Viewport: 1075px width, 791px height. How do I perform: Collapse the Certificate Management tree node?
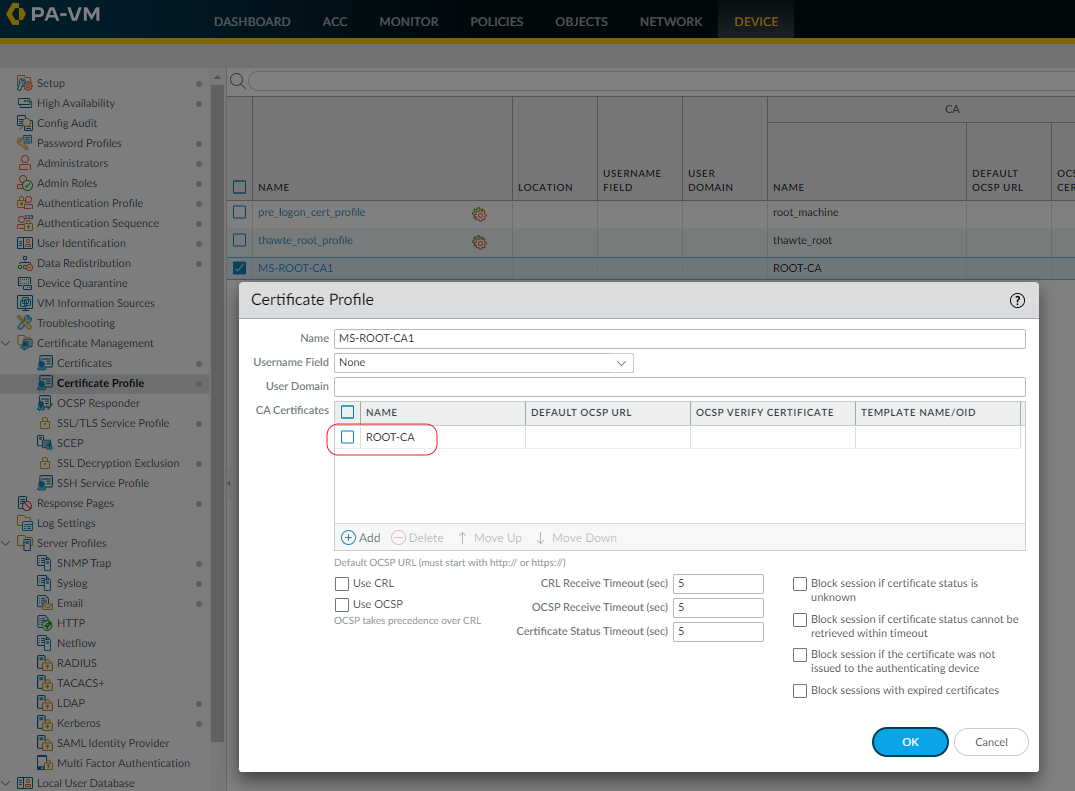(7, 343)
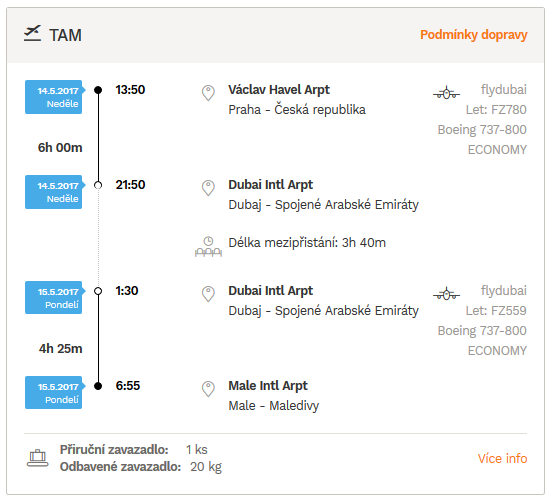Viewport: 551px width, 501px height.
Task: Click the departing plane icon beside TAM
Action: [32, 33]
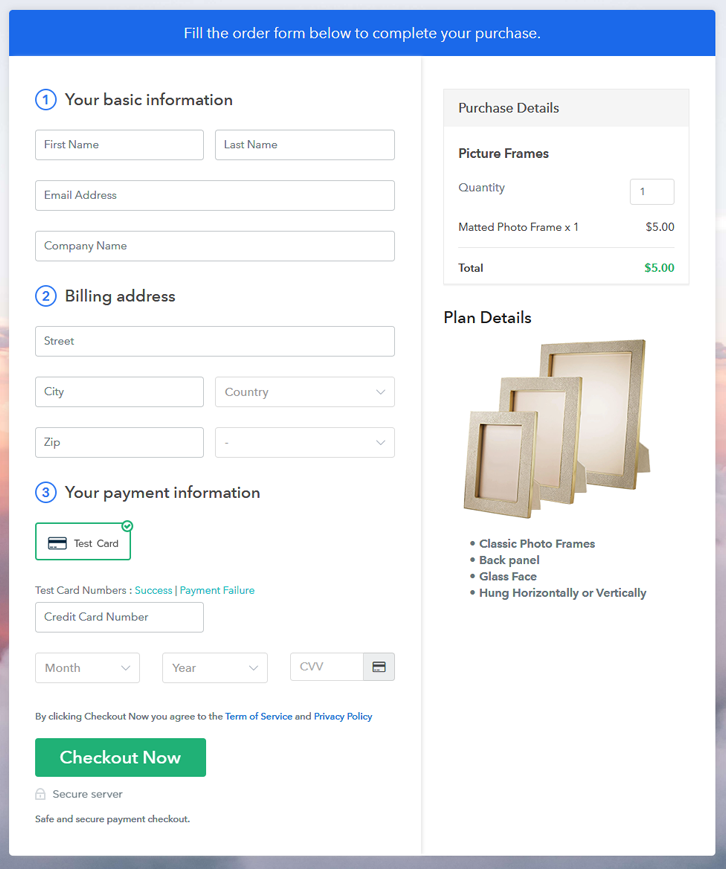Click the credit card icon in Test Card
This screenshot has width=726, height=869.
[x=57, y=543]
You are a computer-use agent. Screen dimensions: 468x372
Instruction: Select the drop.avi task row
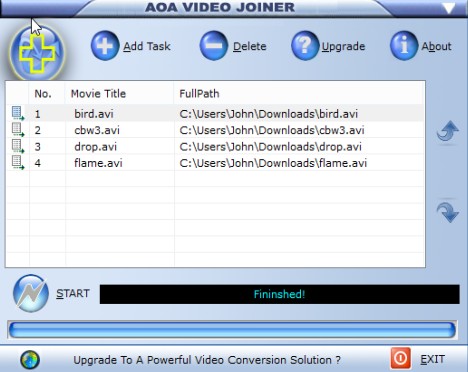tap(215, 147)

**The task:** Output all lines above precisely. Pictures are to be left out.

**Response box:**
Viewport: 1075px width, 791px height. How do I perform: Collapse the Certificate Management tree node?
(7, 343)
Viewport: 551px width, 501px height.
Task: Click the departing plane icon beside TAM
Action: [32, 33]
Click the credit card icon in Test Card
This screenshot has width=726, height=869.
[x=57, y=543]
You are a computer-use agent. Screen dimensions: 468x372
Instruction: Select the drop.avi task row
tap(215, 147)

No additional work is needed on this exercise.